Irene González, trabajadora social del proyecto "Comprometidos" ha apuntado que el mundo empresarial nos recuerda constantemente las desigualdades entre hombres y mujeres. Cuando una empresa comunica es importante que el trabajo social consiga un papel muy importante”.
Por otro lado, Jesús Peiró, trabajador social y organizador del congreso, ha compartido unas palabras con los asistentes haciendo hincapié en la importancia el trabajo social en el ámbito empresarial, ya que, en ese sentido, “se trata más de un medio que de un fin, de construir y constituir un inicio en las entidades con la figura del trabajador social”.
Otra de las ponencias del día ha sido la de José Luis Fernández, director de Cátedra Ética Económica y Empresarial (UPCOMILLAS), quien ha destacado que “la empresa es un agente económico y social que podría transformar la realidad existente y mejorar la sociedad. Gestionar la acción social, sensibilizar, y empujar a la empresa son las claves”, ha comentado durante la ponencia “La ética económica y empresarial”.
La ponencia “Fundación San Prudencio: el instrumento para la RSE” ha estado a cargo de Guadalupe Díaz, directora de la Fundación San Prudencio, que ha explicado que San Prudencio pretende actuar como “instrumento de la mejora de la competitividad de las empresas y de la calidad de vida y laboral de sus trabajadores”.

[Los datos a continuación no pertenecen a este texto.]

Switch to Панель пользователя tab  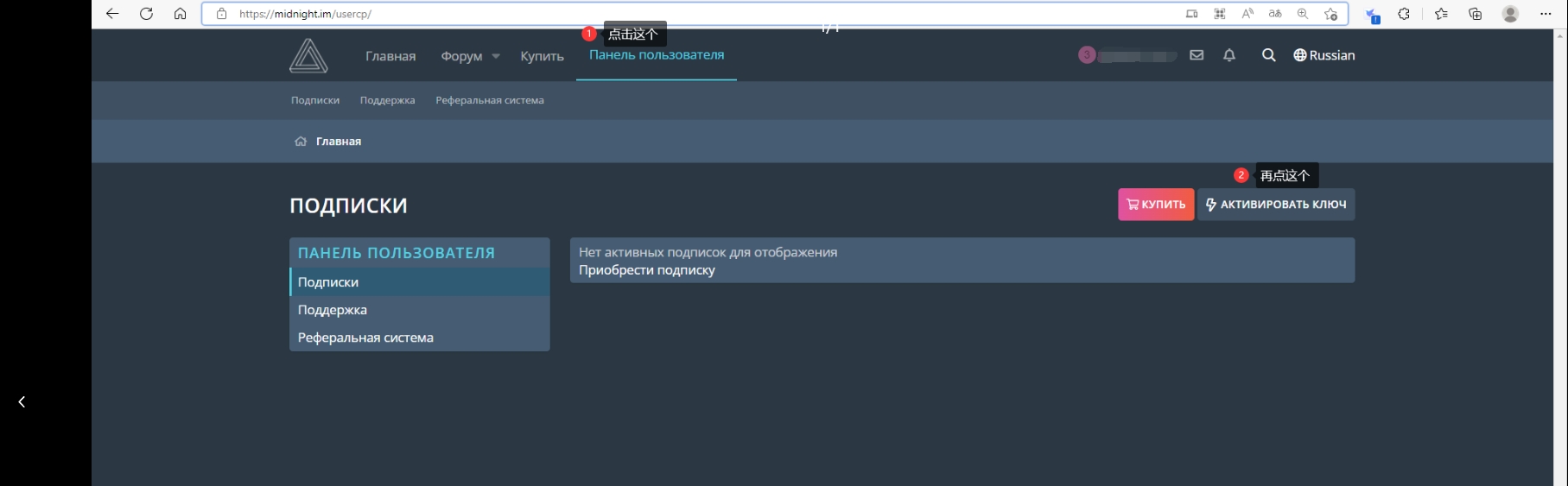[657, 55]
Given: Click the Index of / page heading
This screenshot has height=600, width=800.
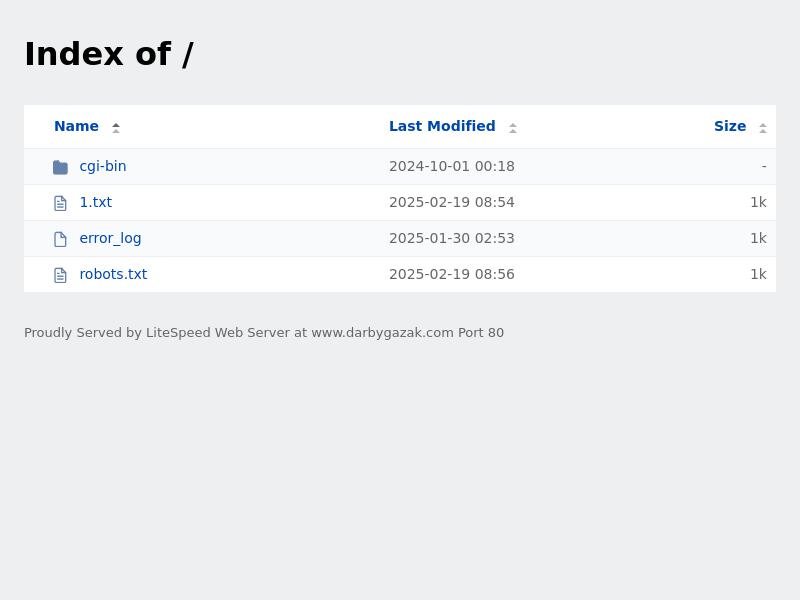Looking at the screenshot, I should pyautogui.click(x=109, y=54).
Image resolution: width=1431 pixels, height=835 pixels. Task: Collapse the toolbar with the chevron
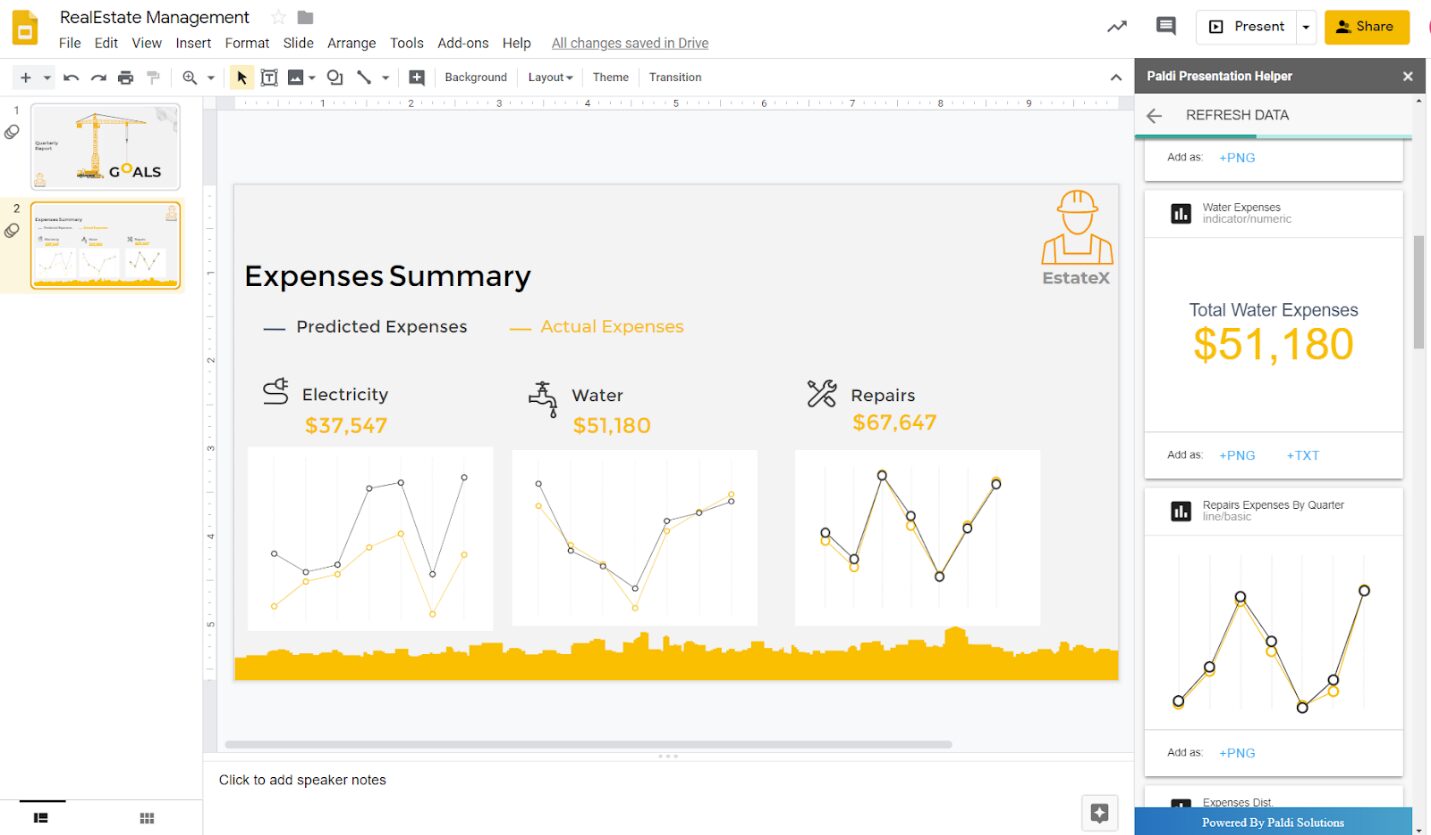click(x=1115, y=76)
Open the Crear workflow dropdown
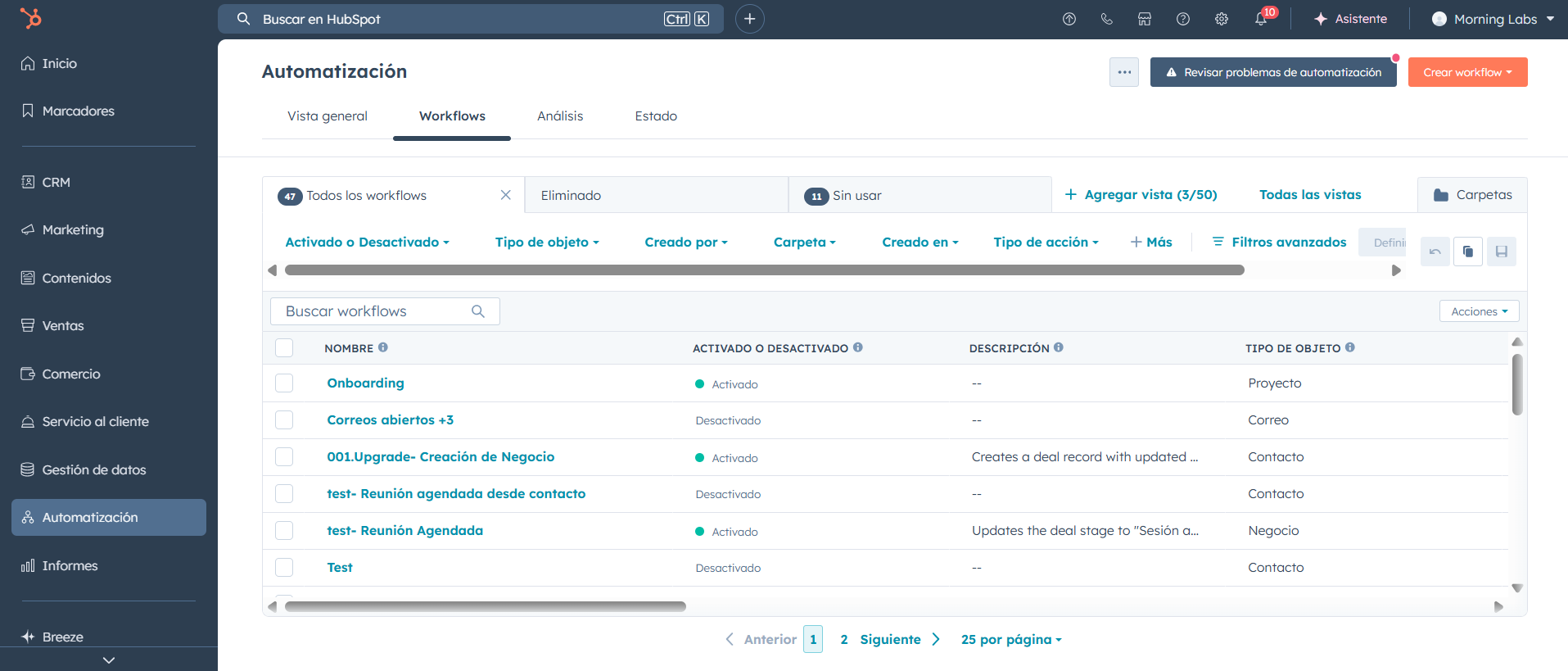 click(x=1466, y=72)
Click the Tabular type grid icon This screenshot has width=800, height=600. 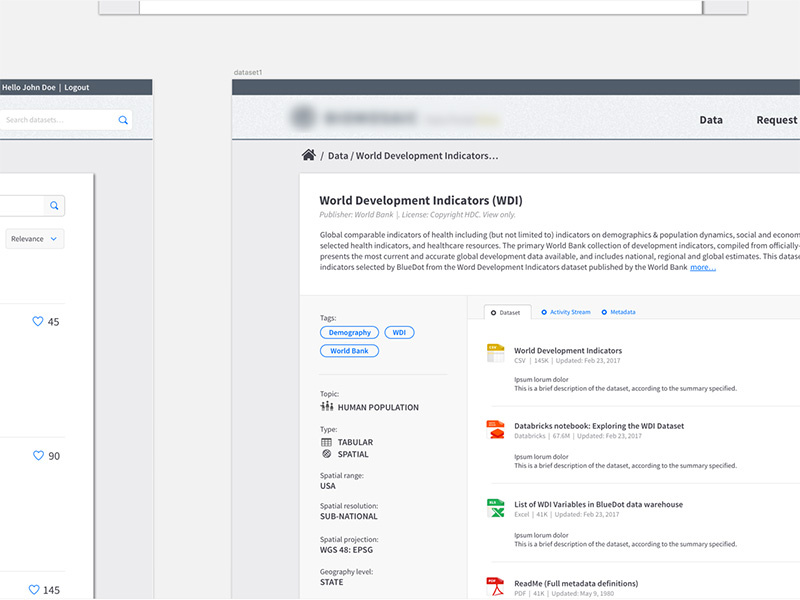pyautogui.click(x=325, y=441)
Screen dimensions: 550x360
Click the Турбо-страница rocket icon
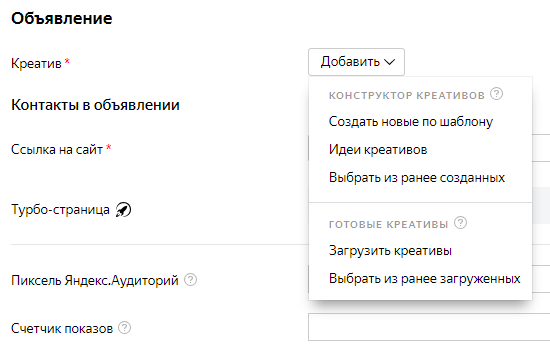coord(123,209)
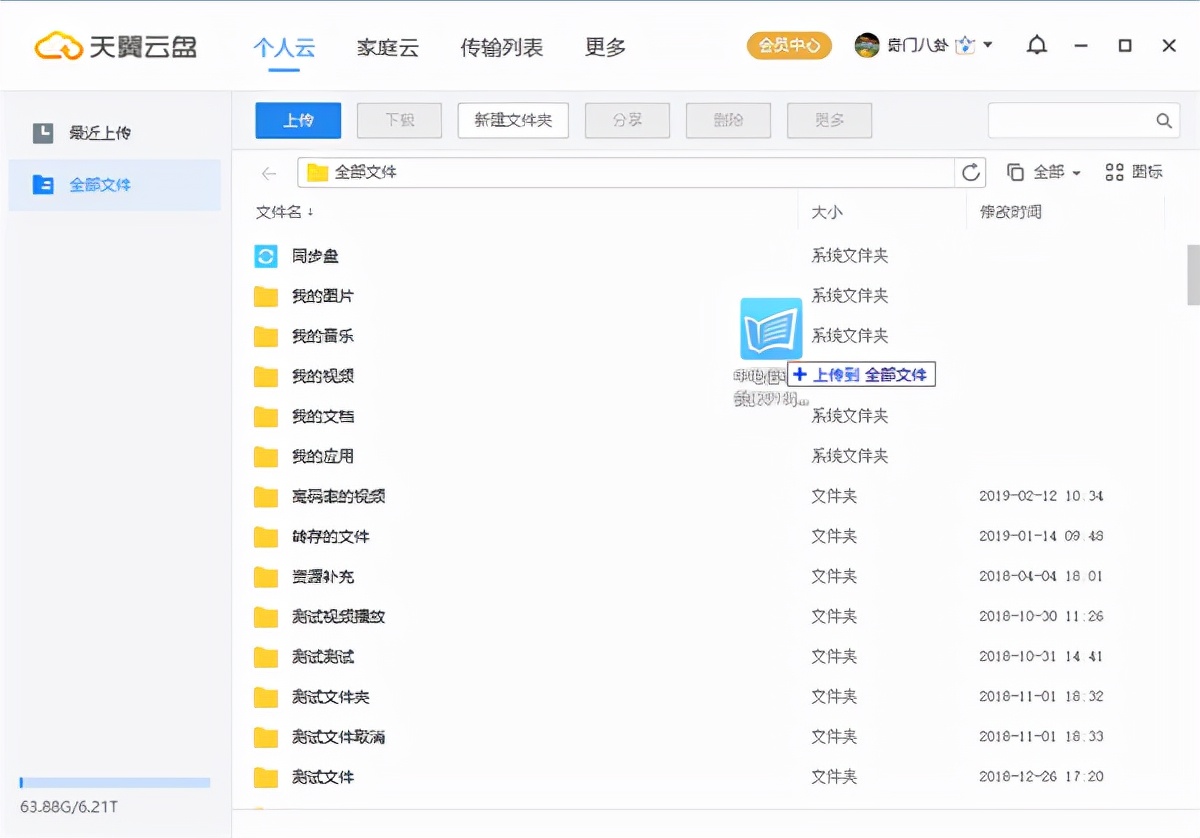Image resolution: width=1200 pixels, height=838 pixels.
Task: Open 会员中心 membership center
Action: (x=789, y=45)
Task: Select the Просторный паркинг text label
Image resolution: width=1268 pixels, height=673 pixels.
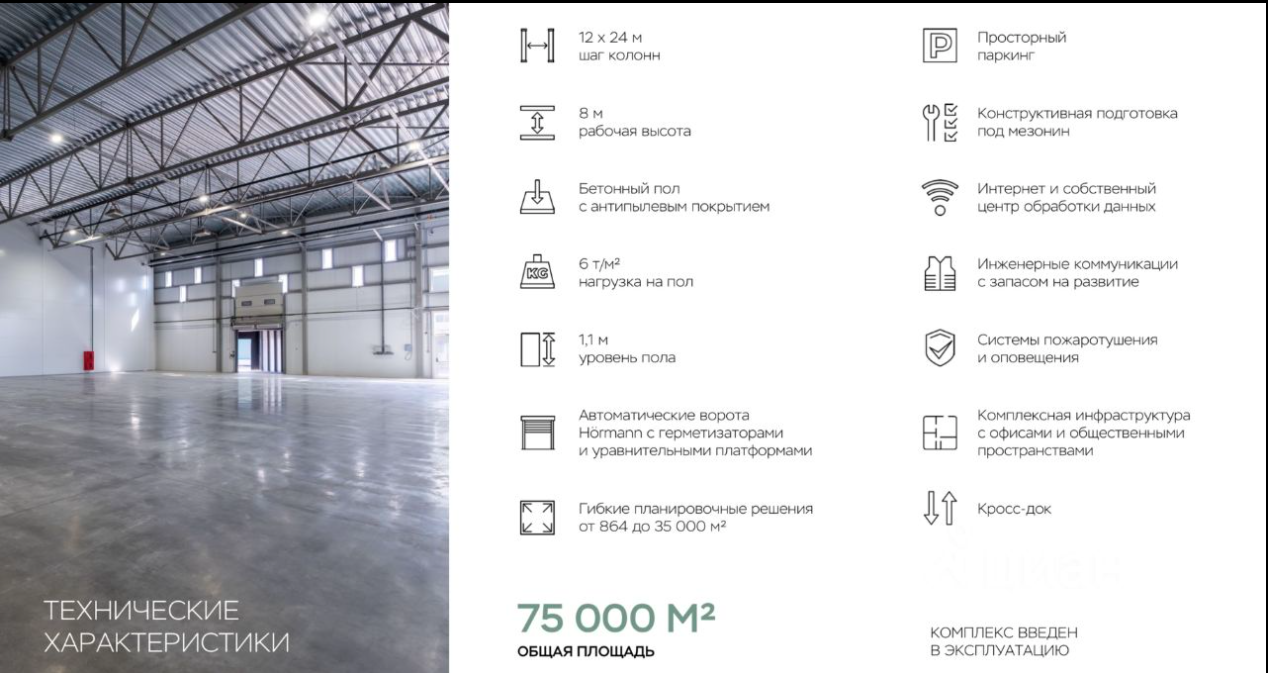Action: pos(1021,46)
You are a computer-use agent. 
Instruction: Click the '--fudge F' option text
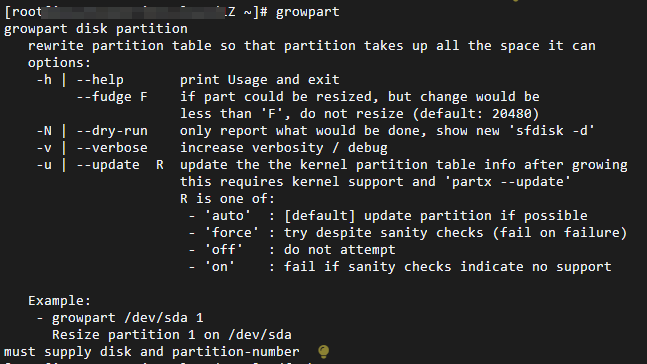click(112, 97)
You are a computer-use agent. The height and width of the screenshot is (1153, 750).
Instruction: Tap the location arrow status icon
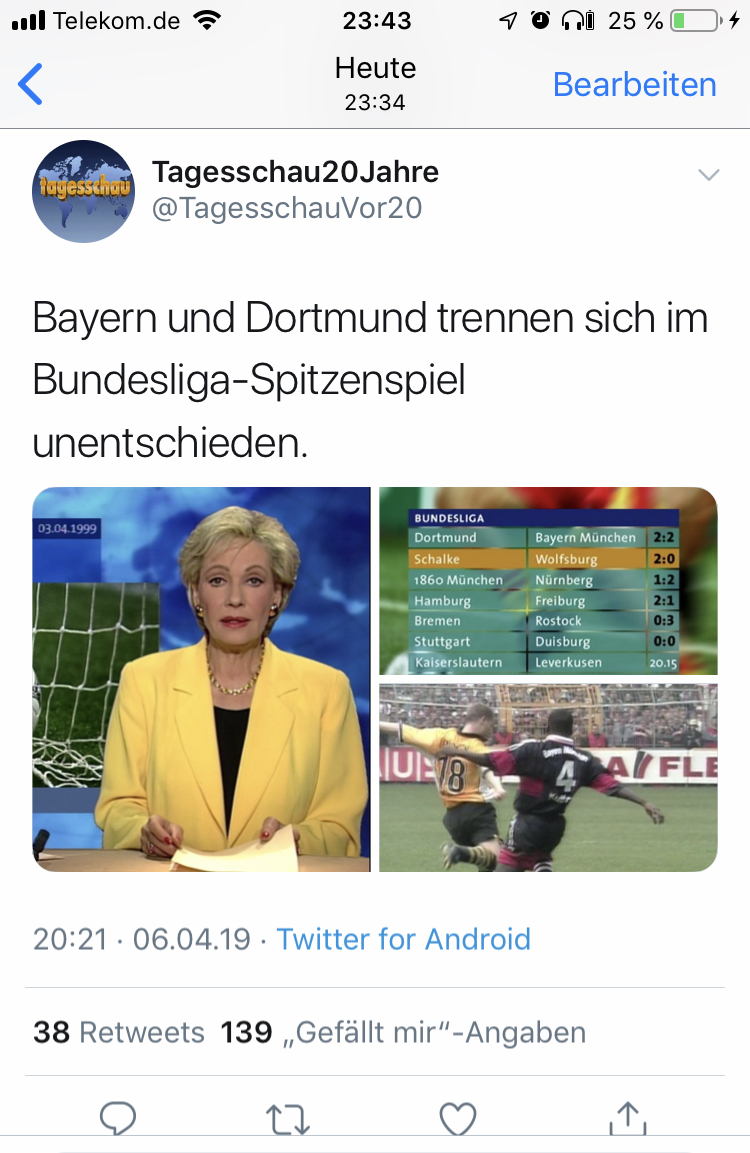(x=508, y=21)
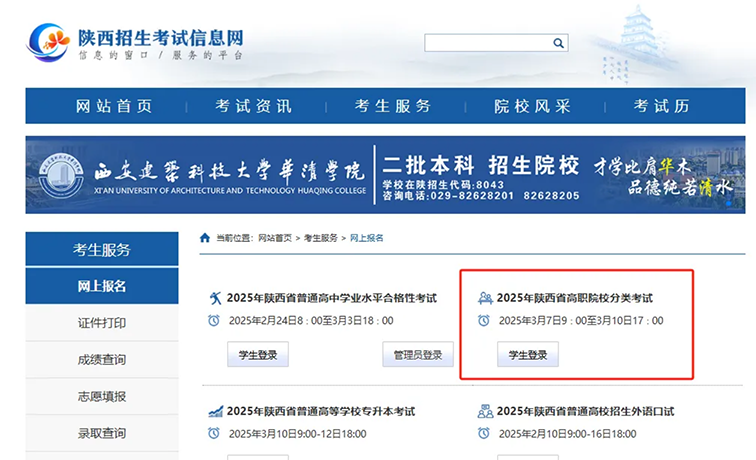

Y la última ponencia del día ha sido por parte de José Carlos Jiménez, representante de Grupo EQ5, empresa encargada de desarrollo local, empleo y recursos humanos, quien ha explicado la labor de su empresa en el ámbito de la RSE: “Pretende favorecer la igualdad en el empleo, sobre todo con aquellas personas que tienen alguna dificultad o sufre discriminación por circunstancias familiares y personales”.